**What the exercise asks**:
Please state how many lines of the data below contain the word "agent", offering nothing besides the number.

**Extracted data**:

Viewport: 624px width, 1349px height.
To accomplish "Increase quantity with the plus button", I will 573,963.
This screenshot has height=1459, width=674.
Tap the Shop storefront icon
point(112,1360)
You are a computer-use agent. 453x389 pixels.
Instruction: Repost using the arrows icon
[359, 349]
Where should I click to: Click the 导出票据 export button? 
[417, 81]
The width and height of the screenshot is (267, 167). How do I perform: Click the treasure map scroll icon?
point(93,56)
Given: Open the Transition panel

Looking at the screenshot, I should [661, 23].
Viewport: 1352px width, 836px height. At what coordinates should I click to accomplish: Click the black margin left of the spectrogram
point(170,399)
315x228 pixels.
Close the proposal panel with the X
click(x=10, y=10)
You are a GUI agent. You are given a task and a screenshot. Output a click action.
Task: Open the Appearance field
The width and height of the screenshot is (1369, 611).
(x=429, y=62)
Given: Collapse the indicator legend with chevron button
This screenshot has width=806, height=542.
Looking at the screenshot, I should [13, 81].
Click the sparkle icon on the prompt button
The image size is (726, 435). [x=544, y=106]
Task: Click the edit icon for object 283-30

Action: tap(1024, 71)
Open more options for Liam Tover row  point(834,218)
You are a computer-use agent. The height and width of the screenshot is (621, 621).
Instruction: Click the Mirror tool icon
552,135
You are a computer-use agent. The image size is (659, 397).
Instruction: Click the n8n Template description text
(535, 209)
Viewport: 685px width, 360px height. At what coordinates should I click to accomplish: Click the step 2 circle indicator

**Answer box**:
4